ABSTRACT

The recent release of the International Declaration on Youth Mental Health (Coughlan et al., 2013) is reflective of the increasing interest and focus on neuropsychiatric disorders in adolescents, especially those related to risk and first episode of psychosis. Neuropsychiatric disorders are the greatest contributors to the global burden of disease in adolescents and young adults worldwide (Gore et al., 2011). Over the past 15 years there has been a further focus on the importance of early recognition of, and intervention for, psychosis in children and adolescents. Psychosis is defined by a set of symptoms reflecting changes in thoughts and behavior, resulting in the loss of reality testing.

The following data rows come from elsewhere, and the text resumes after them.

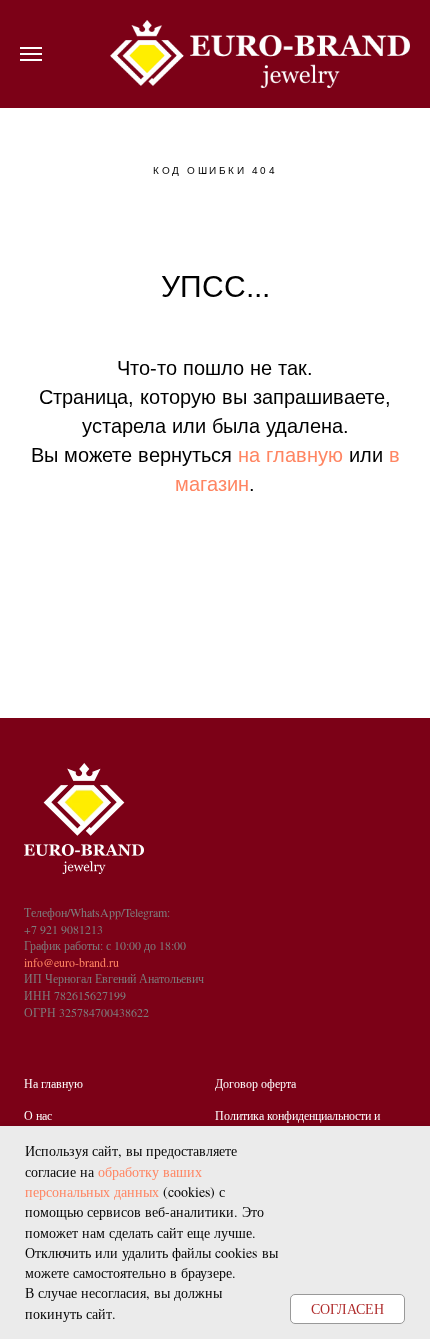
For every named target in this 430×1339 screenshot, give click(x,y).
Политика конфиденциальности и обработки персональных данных (297, 1123)
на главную (290, 455)
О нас (38, 1115)
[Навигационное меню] (31, 54)
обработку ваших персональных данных (113, 1181)
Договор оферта (255, 1083)
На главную (53, 1083)
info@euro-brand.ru (71, 962)
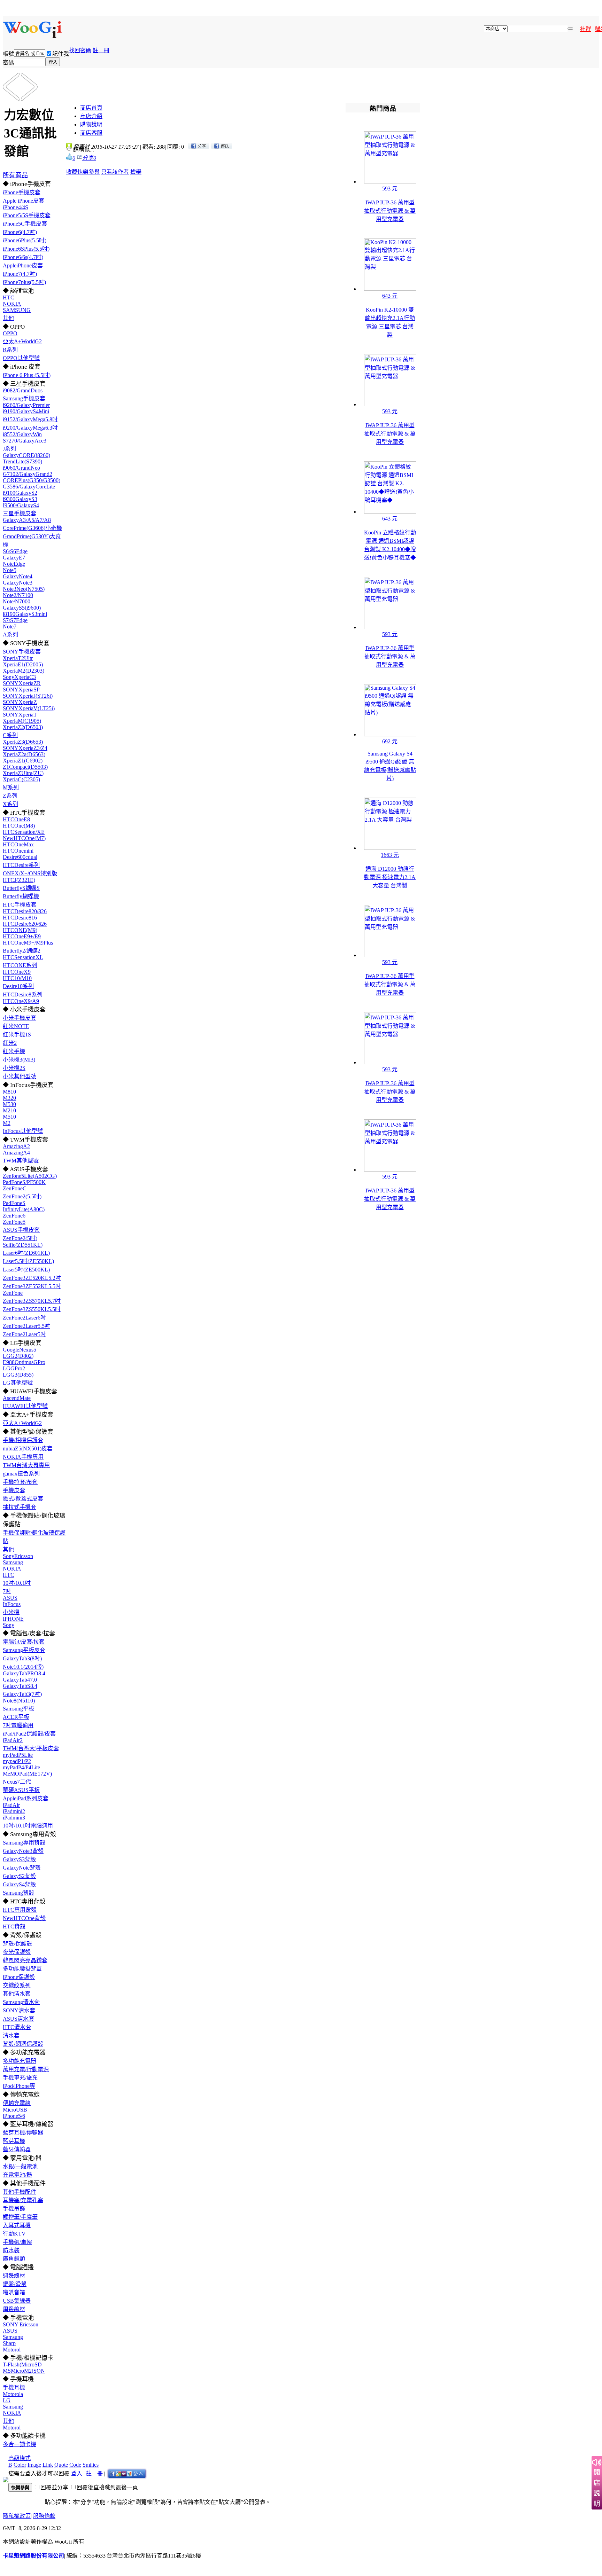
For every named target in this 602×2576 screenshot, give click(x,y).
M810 (9, 1092)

Psychosis is characterized by specific changes in thought processes, the presence of hallucinations, delusional thoughts, and disorganized speech or behavior, leading to deterioration in social and/or cognitive functioning. Hallucinations alone may be found with a prevalence of up to five percent in children and early adolescents (Kelleher & Cannon, 2011) and delusions are not uncommon. A majority of children and adolescents reporting these symptoms do not have the accompanying changes in thought processes and behaviors that are more consistent with psychotic-like states. Considering these symptoms in the context of current developmental stages is critical in making an appropriate diagnosis. Furthermore, children with posttraumatic stress disorder, conduct disorders, developmental disorders and Autism Spectrum Disorders may have symptoms suggesting features of a psychotic process (Kuniyoshi & McClellan, 2015). Considering the degree of deterioration in functionality and organization in the presence of these symptoms is key to making an appropriate diagnosis of psychosis in these situations.